Print, please, the line that contains "Delete the modes.yml" and each line after it to the end of the entries, unchanged and with nothing else.

Extracted data:
########################################

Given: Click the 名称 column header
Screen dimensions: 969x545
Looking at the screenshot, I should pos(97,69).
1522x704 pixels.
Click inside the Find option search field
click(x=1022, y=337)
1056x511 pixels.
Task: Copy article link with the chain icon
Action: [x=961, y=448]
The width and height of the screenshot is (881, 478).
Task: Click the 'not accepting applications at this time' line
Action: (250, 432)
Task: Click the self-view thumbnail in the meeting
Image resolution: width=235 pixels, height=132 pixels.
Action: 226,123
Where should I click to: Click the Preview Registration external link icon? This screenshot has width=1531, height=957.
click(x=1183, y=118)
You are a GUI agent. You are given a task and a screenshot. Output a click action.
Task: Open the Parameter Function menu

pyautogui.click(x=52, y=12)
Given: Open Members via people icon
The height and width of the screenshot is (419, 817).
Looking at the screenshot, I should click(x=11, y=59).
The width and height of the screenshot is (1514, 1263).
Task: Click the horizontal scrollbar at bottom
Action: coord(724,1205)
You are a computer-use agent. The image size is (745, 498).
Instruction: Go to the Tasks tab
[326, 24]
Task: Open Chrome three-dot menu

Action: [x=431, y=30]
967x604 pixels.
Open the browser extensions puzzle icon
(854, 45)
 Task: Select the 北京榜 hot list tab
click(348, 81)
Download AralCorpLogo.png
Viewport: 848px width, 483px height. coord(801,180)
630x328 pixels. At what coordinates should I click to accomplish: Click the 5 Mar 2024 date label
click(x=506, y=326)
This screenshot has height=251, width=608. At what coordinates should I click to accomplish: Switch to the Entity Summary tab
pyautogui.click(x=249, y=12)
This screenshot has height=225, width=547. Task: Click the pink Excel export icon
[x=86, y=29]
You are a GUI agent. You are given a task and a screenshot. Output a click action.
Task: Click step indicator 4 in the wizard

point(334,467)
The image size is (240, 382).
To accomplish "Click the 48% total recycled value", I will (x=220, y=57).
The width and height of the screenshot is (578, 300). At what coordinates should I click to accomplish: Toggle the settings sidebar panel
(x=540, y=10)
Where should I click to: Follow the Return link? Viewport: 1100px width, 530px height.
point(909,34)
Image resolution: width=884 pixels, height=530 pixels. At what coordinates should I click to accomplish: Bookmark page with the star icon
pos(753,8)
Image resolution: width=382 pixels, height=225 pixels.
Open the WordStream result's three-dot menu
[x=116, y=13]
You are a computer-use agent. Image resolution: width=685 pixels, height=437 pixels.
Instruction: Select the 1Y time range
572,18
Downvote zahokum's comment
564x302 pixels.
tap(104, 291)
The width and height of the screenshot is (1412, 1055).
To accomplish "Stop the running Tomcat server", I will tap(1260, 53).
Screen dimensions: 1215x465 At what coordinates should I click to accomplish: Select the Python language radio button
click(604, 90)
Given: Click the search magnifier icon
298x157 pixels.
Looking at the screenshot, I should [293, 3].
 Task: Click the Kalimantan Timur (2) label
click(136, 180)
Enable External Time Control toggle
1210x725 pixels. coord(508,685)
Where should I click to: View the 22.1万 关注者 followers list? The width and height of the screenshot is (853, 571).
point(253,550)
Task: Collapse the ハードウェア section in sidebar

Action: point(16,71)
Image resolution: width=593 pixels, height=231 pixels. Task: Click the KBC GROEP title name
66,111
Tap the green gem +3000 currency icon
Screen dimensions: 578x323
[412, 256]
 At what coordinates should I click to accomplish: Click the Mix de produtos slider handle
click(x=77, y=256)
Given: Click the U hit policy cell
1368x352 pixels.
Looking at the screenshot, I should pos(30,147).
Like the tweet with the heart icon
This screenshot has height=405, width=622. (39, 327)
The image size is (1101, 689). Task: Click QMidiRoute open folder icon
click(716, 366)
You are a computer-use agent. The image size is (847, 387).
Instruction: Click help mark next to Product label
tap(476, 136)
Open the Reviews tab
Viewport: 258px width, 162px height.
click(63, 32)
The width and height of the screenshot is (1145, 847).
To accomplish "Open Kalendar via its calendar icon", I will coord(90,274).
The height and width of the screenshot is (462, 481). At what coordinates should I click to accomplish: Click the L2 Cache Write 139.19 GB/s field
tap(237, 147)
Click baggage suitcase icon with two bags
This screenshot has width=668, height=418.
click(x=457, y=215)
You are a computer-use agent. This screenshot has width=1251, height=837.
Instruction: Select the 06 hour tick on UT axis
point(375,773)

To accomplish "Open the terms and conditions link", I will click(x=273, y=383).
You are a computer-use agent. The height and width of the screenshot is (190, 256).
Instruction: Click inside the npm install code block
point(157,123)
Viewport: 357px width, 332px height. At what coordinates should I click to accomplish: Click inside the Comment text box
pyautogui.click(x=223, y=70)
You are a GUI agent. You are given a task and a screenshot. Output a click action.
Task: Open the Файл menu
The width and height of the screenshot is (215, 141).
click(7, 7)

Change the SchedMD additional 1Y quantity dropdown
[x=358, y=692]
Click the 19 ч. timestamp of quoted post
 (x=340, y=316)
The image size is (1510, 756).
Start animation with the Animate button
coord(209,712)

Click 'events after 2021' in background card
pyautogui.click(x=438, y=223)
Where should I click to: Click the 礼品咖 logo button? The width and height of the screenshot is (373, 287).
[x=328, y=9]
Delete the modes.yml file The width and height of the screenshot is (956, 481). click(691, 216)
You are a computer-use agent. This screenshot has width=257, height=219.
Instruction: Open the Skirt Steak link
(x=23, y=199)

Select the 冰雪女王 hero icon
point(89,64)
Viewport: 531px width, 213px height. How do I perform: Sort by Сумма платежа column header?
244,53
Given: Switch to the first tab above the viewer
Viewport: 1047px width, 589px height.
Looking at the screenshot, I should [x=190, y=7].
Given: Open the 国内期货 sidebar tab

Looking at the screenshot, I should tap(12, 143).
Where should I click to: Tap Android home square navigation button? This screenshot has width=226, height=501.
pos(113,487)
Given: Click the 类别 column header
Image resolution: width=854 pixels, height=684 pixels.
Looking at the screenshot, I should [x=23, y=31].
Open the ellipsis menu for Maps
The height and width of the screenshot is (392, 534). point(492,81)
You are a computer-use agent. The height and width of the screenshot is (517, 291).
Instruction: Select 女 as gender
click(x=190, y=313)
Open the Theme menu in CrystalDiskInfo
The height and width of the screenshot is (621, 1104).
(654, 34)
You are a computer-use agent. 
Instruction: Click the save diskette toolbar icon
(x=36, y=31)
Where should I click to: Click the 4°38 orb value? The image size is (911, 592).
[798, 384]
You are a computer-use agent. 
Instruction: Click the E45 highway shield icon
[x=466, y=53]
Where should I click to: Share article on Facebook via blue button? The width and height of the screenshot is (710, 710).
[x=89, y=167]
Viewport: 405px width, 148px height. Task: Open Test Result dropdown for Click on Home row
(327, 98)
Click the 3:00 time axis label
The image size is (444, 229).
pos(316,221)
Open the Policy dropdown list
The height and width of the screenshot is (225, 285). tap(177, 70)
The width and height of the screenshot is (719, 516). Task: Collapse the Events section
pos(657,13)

########################################

Output of the task:
Delete the modes.yml file The width and height of the screenshot is (956, 481). click(691, 216)
You are a computer-use agent. This screenshot has width=257, height=219.
Instruction: Open the Skirt Steak link
(x=23, y=199)

Select the 冰雪女王 hero icon
point(89,64)
Viewport: 531px width, 213px height. How do I perform: Sort by Сумма платежа column header?
244,53
Given: Switch to the first tab above the viewer
Viewport: 1047px width, 589px height.
Looking at the screenshot, I should [x=190, y=7].
Given: Open the 国内期货 sidebar tab

Looking at the screenshot, I should tap(12, 143).
Where should I click to: Tap Android home square navigation button? This screenshot has width=226, height=501.
pos(113,487)
Given: Click the 类别 column header
Image resolution: width=854 pixels, height=684 pixels.
Looking at the screenshot, I should [x=23, y=31].
Open the ellipsis menu for Maps
The height and width of the screenshot is (392, 534). point(492,81)
You are a computer-use agent. The height and width of the screenshot is (517, 291).
Instruction: Select 女 as gender
click(x=190, y=313)
Open the Theme menu in CrystalDiskInfo
The height and width of the screenshot is (621, 1104).
(654, 34)
You are a computer-use agent. 
Instruction: Click the save diskette toolbar icon
(x=36, y=31)
Where should I click to: Click the 4°38 orb value? The image size is (911, 592).
[798, 384]
You are a computer-use agent. 
Instruction: Click the E45 highway shield icon
[x=466, y=53]
Where should I click to: Share article on Facebook via blue button? The width and height of the screenshot is (710, 710).
[x=89, y=167]
Viewport: 405px width, 148px height. Task: Open Test Result dropdown for Click on Home row
(327, 98)
Click the 3:00 time axis label
The image size is (444, 229).
pos(316,221)
Open the Policy dropdown list
The height and width of the screenshot is (225, 285). tap(177, 70)
The width and height of the screenshot is (719, 516). Task: Collapse the Events section
pos(657,13)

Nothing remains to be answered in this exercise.